After using this guide, Stanford Libraries users will be able to identify and access primary and secondary sources about the history of the Asian and Asian American community at Stanford University.

Stanford Historical Society Oral History Program

Stanford Historical Society Oral History Program Interviews, 1999-

The Stanford Historical Society's Oral History Program explores the institutional history of the University, with an emphasis on the transformative post-WWII period, through interviews with leading faculty, staff, alumni, trustees, and others. The collection includes a project on Racial and Ethnic Diversity at Stanford, which seeks to recapture what happened in the two decades between the late 1960s and the late 1980s that initiated and then shaped a significant increase in undergraduate student diversity at Stanford. Over 23 interviewees have been interviewed for that project. Many transcripts and audio recordings are accessible online through the Online Archive of California. The collection also includes interviews with Asian American staff and alumni describing their experiences as students and beyond.
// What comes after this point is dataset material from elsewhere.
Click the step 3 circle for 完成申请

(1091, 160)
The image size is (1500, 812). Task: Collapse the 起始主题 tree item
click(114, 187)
Online exhibits with oral history interviews related to the history of the Asian and Asian American community at Stanford include the Stanford Oral History Collection. This content can also be searched through the Stanford Historical Society.

Content includes:

Carolyn Nomura (1969 AB Anthropology) speaks about her time at Stanford in the 1960s. She describes growing up in Washington with Japanese immigrant parents, who had been interned at Tule Lake during World War II. Turning to Stanford, she recalls the academic workload of her courses in Anthropology and the Western Civilization required course. She also discusses social life during the 1960s, including living in Lambda Nu and some of the political activity around campus and the Bay Area.

H. K. Wong oral history collection

H. K. Wong oral history collection, circa 1966-1990

Oral histories related to Chinese immigrants and Chinese Americans in California, as well as recordings of radio interviews with Wong.

Content includes:

Side A contains a recording of KTLA Channel 5's coverage of the 1976 Rose Parade in Pasadena, California. On Side B, Young Louis, son of Ah Louis, visits and speaks about the Cuesta Tunnels and the Southern Pacific Railroad Company with two other people. He gives details about the railroad and family history.

Chinese Railroad Workers Project

Chinese Railroad Workers Project

The Chinese Railroad Workers in North America Project at Stanford (CRRW) seeks to give a voice to the Chinese migrants whose labor on the Transcontinental Railroad helped to shape the physical and social landscape of the American West. Between 1864 and 1869, thousands of Chinese migrants toiled at a grueling pace and in perilous working conditions to help construct America's first Transcontinental railroad which provided vast wealth for its four owners, including the fortune with which Leland Stanford would found Stanford University some two decades later. The Oral Interviews Gallery offers public access to video interviews with families who include among their ancestors the Chinese who helped build the Transcontinental Railroad.

The full online exhibit with oral history interviews can be explored in the Chinese Railroad Workers Project

Content includes:

Charlie Chin, an artist in residence at the Chinese Historical Society of America discusses the history and impact of Chinese labor in the building of the Transcontinental Railroad.